Seems like the specification is for two different operations: 1) an UPDATE of existing rows in table1, and 2) an INSERT of new rows into table2.
The specification says "update the value column"... we take that to mean update the value column in the row of table1
.
The specification also says "insert ... into table2
.
Confusingly, the specification also shows an example pseudo-code INSERT INTO table1
.
To perform an UPDATE of table1
based on values in table2
, assuming we are going to ignore rows that have a NULL value in any of the three columns...
UPDATE table1 t
JOIN table2 s
ON t.attributeid = s.attributeid
AND t.entityid = s.entityid
AND t.carid = s.carid
SET t.value = s.value
If there are "duplicates" in table2
(i.e. multiple rows in table2
with the same values of the three columns attributeid, entityid and carid, it is indeterminate which of those rows value
will be taken from.
To insert a row that is found in table2 but "missing" from table1 (again assuming those three columns may not be unique in table2), we can use an anti-join pattern to eliminate rows which already have a "match" in table1.
For example:
INSERT INTO table1 (attributeid, entityid, carid, value)
SELECT v.*
FROM ( SELECT s.attribute_id
, s.entity_id
, s.carid
, s.value
FROM table2 s
LEFT
JOIN table1 r
ON r.attributeid = s.attributeid
AND r.entityid = s.entityid
AND r.carid = s.carid
WHERE r.attributeid IS NULL
AND s.attributeid IS NOT NULL
AND s.entityid IS NOT NULL
AND s.carid IS NOT NULL
GROUP
BY s.attributeid
, s.entityid
, s.carid
) v
If there are "duplicates" in table2 (i.e. multiple rows in table2 with the same values of the three columns attributeid, entityid and carid, it is indeterminate which row value
will be taken from.
If there are other UNIQUE constraints defined on other columns, or combinations of columns, the statement has a potential to throw a "duplicate key" error. (Without knowing the key definitions, we're kinda flying blind.) We could add the IGNORE
keyword if we want the statement to succeed, just ignoring rows that fail to insert due to "unique key" violations.)
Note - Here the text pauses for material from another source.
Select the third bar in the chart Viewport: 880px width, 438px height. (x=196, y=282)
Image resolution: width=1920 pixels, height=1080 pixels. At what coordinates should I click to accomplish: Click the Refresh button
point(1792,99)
Again, if there are rows in table2
with the same values in the the three columns (no indication is given that this combination of columns is unique in table2), it's indeterminate which of those rows value
will be taken from.
The same operations can be performed in the opposite direction, swapping all occurrences of the table references table1
and table2
in the queries.
It's not necessary to add a UNIQUE KEY to either of the tables to perform these operations. There would (likely) be a performance benefit to having a suitable index defined, with those three columns as the leading (first) columns in the index. (That doesn't necessarily need to be a UNIQUE index for this operation.)
If that combination of columns should be unique, then by all means add a UNIQUE KEY on that combination of columns. But the specified operations can be performed without a UNIQUE KEY defined.
The MySQL INSERT ... ON DUPLICATE KEY
syntax does require at least one PRIMARY KEY or UNIQUE KEY to operate. If there are multiple UNIQUE KEY constraints on the target table, and an INSERT would violate two or more of the unique key constraints, I believe it's indeterminate which of those keys will be used in the UPDATE action. Personally, I'd tend to steer clear of using that syntax on a table with more than one UNIQUE KEY defined.